Lost and unhappy. Two words that no one wants to feel, and yet we all have at one point or another. Guess what, buttercup? It’s not gonna be the last time you feel this way. It’s probably not your first time either. If it is, then “Hi! Welcome to the land of the living.” So sit down, if you must, with your favorite notebook and pen, go ahead and create that pros and cons list, but my guess is, you already know the answer.
I’m gonna go out on a limb here and guess that at 25 years young there is a good chance that you’re still unmarried, have no kiddos, and that you’re living your best single life. That means, it’s just you accountable for you. And that means there is nothing holding you back except for yourself.

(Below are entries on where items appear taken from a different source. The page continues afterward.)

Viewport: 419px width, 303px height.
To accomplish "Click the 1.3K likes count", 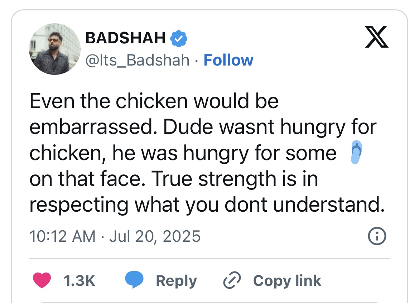I will click(x=80, y=281).
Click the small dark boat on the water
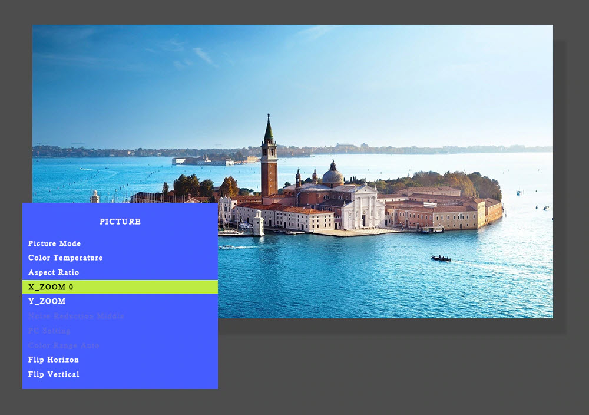589x415 pixels. pyautogui.click(x=441, y=258)
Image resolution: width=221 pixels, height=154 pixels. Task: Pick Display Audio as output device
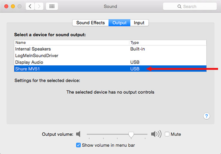(110, 62)
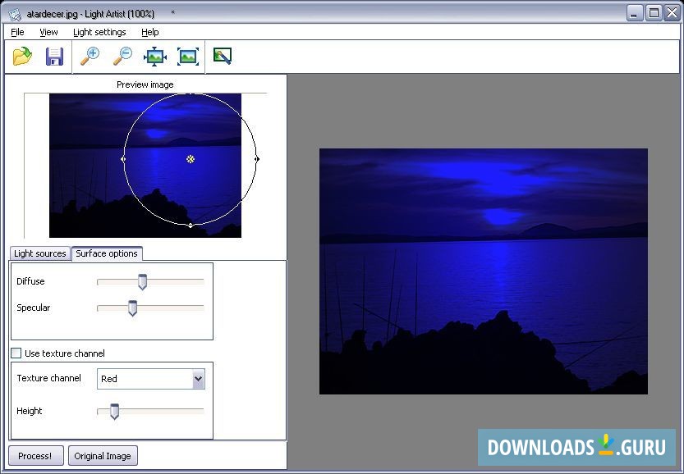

My first job out of college was safe. I secured it right after graduation, then traveled throughout Europe with friends with a relaxed heart and mind knowing that it waited for me upon my return. I then eased into my new life in NYC with a steady paycheck and regular 9-5 hours. I hated it. I wasn’t tortured; I was just bored out of my 22 year old blond skull. It didn’t feed me creatively; it left me cold and wanting way more.
It’s awful to go to work and hate your day to day. Even scarier? Not doing anything about it. If you are actually living your life, you are going to be constantly switching gears. There is no better gift in this life than to have the freedom to say “I’m changing my mind” and then actually take the steps to do just that.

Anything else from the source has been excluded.